## Listed entries
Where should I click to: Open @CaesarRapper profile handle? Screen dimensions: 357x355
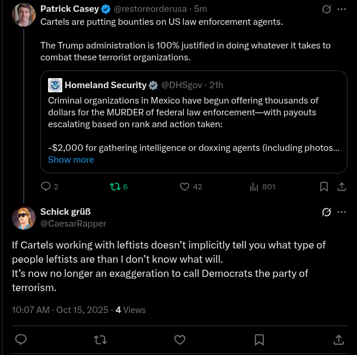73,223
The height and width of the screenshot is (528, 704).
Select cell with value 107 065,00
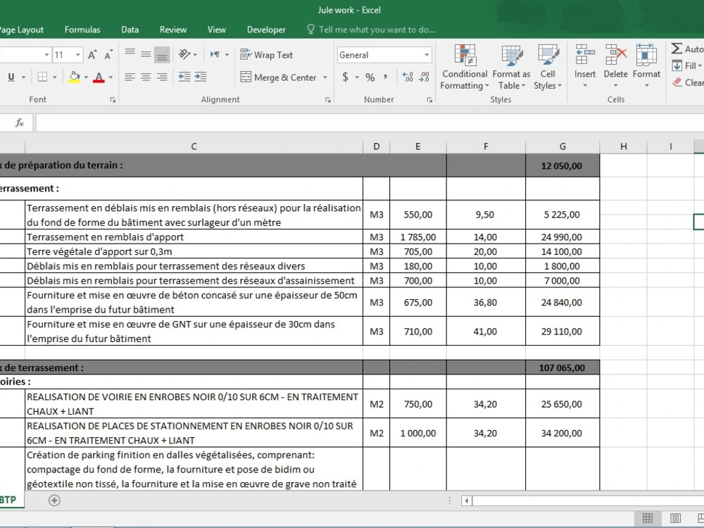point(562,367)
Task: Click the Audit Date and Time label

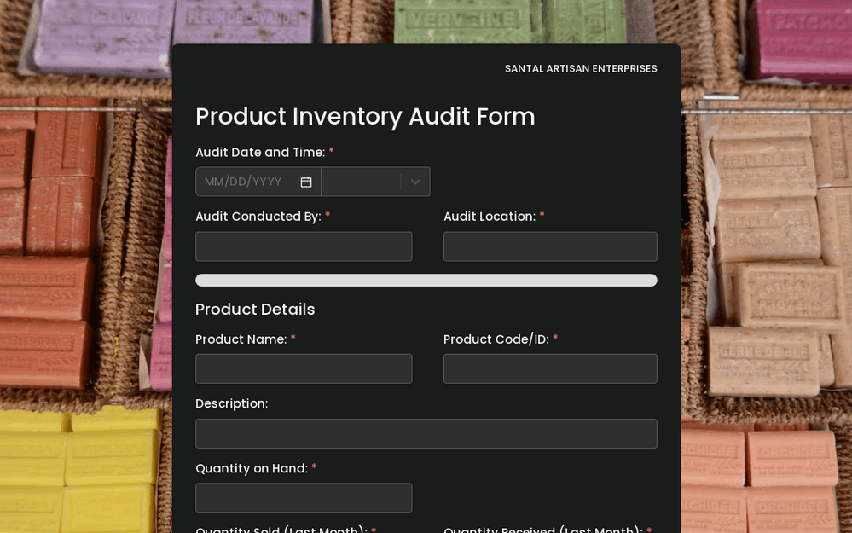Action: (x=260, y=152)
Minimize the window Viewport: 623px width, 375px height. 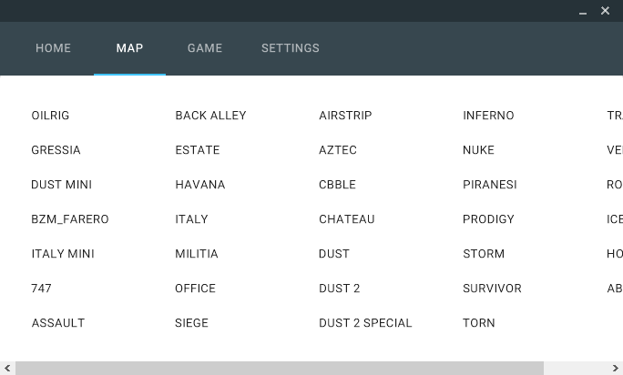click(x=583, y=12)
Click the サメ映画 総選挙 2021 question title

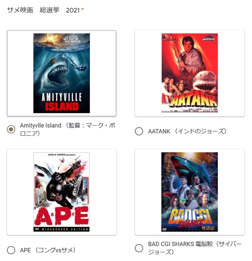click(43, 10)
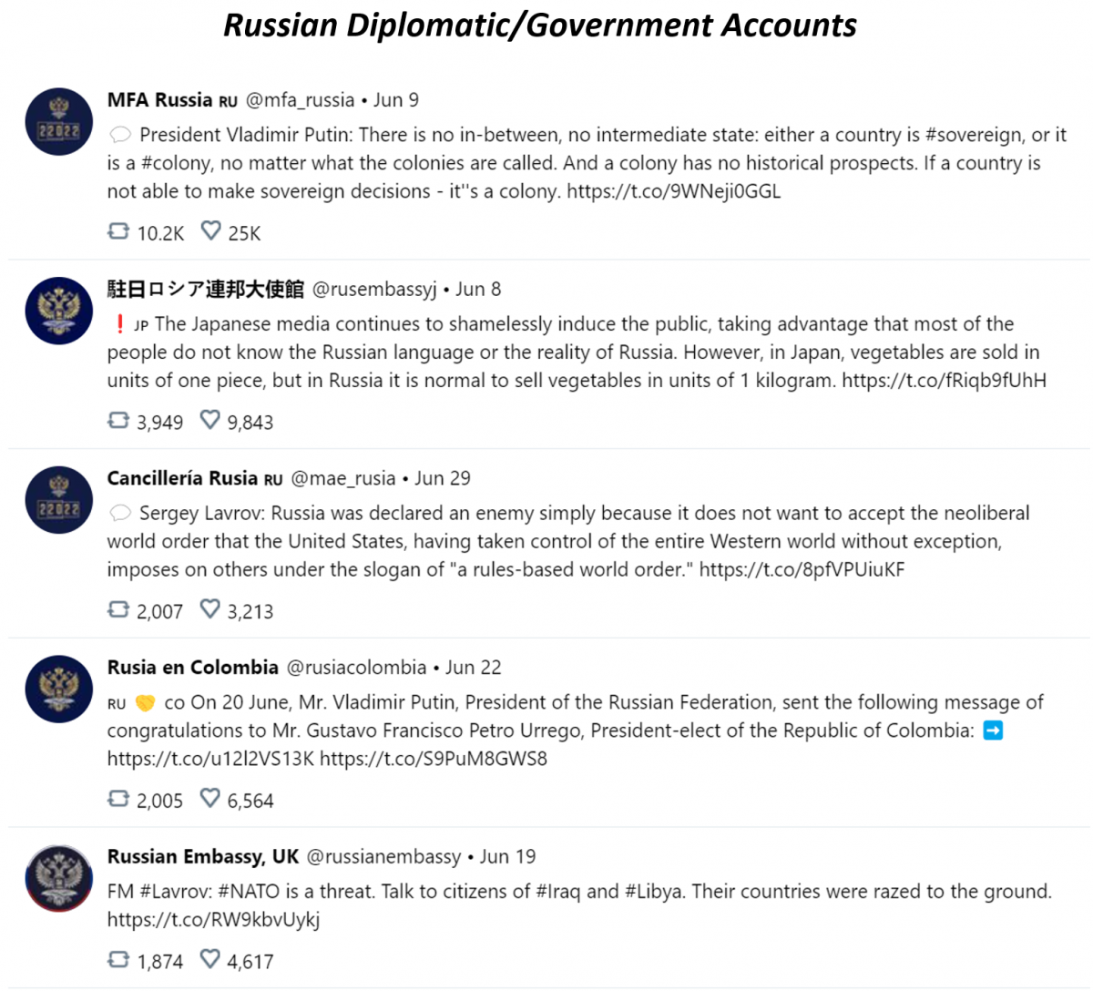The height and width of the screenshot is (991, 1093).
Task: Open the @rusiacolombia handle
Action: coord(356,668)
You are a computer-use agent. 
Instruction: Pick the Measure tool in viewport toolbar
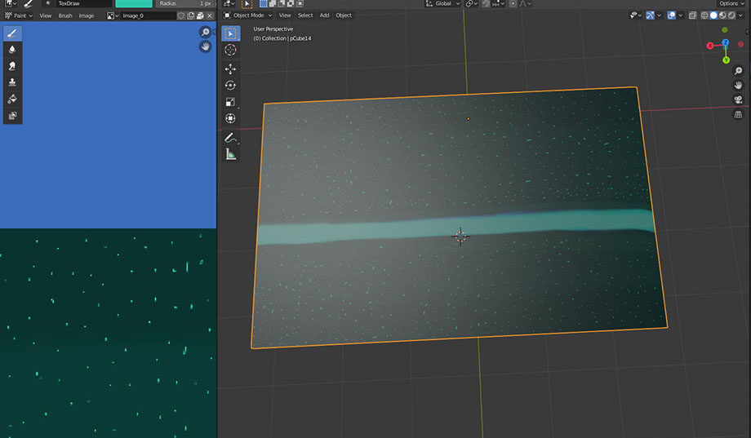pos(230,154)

## What is being asked
Skip every picture. Repeat word for word the lines from the line holding "Instruction: Pick the" through the end of the entries above.

## Expected answer
Instruction: Pick the Measure tool in viewport toolbar
pos(230,154)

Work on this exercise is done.